The proposal under discussion seeks to rationalise the GST rate structure by reducing the number of tax slabs and shifting most goods into fewer categories.
Proposal
Currently, goods are taxed under multiple GST brackets – 5%, 12%, 18% and 28% – with some items subject to a higher compensation cess. The proposed overhaul aims to simplify this into mainly two slabs: 5% and 18%, with a special 40% “sin tax” on a limited set of goods like tobacco.
Cheaper Items Expected:
Daily-use goods – toothpaste, hair oil, umbrellas, utensils, processed foods, stationery (e.g., notebooks, geometry boxes).
Household appliances – sewing machines, pressure cookers, small washing machines.
Lifestyle/consumer goods – bicycles, readymade garments (₹1,000+), footwear (₹500–₹1,000).
Technology – mobile phones, computers.
Healthcare/essentials – vaccines, agricultural tools, ceramic tiles.
Vehicles
Passenger cars and two-wheelers will likely move from 28% GST (+ cess) to 18%, reducing prices by ~10%.
Electric vehicles remain at 5% with no cess.
Items under 18% slab:
Televisions, air conditioners, refrigerators, large washing machines, aerated water, cement, and ready-mix concrete.
Exclusions:
Petroleum products remain outside GST.
Luxury/“sin goods” (cigarettes, chewing tobacco, etc.) will still attract very high taxes through GST, cess, and NCCD.
Diamonds and precious stones will continue at current rates to protect labour-intensive exports.
Legal and Structural Basis
- The power to fix and revise GST rates flows from Section 9(1) of the CGST Act, 2017 (levy of tax) read with Section 11 (exemptions in public interest) and relevant notifications such as 1/2017-Central Tax (Rate) and 2/2017-Central Tax (Rate), as amended from time to time.
- The GST Council, constituted under Article 279A of the Constitution, recommends such rationalisations, and the Central/State Governments notify them through amendments.
- Precedents show similar large-scale rationalisations done earlier through rate notifications and exemption notifications.
Expected Impact (Analysis)
- Revenue Neutrality Concern – Moving high-revenue-yielding items (e.g., automobiles, white goods) from 28% to 18% may cause an estimated ₹50,000 crore revenue loss.

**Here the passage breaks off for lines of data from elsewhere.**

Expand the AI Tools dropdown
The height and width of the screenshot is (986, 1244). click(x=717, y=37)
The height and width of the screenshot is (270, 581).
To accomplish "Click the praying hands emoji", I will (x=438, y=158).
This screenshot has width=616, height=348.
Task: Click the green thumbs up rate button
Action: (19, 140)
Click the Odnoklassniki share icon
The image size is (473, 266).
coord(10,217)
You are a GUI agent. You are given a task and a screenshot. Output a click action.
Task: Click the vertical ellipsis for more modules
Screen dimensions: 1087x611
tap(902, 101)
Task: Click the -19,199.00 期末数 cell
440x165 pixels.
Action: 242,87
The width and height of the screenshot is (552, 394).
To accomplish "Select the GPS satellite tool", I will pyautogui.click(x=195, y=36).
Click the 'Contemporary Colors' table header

- However, Section 11(1) empowers exemptions/reductions if found necessary in the public interest.
- The government expects this loss to be offset by higher consumption demand, increased sales volumes, and better compliance.
- Consumption Boost – Lower GST on daily essentials and vehicles is likely to push up consumer spending, in line with the objectives of Section 9 (broad-based levy) and the original vision of GST as a consumption-based tax.
- Simplification & Compliance – Fewer slabs will reduce disputes over classification (e.g., whether a product is 12% or 18%). This is consistent with the Council’s mandate to ensure a simple, uniform structure.
- Equity Considerations – Retaining a high “sin tax” on tobacco and similar goods aligns with public policy principles, ensuring that demerit goods remain heavily taxed without burdening mass consumption items.
Conclusion
The rationalisation is a major structural shift towards a two-rate GST system plus a sin tax slab. While it poses short-term revenue challenges, it is expected to spur consumption, reduce litigation, and make GST more business- and consumer-friendly. The final outcome will depend on the GST Council’s approval and notifications issued under Section 9 and Section 11 of the CGST Act.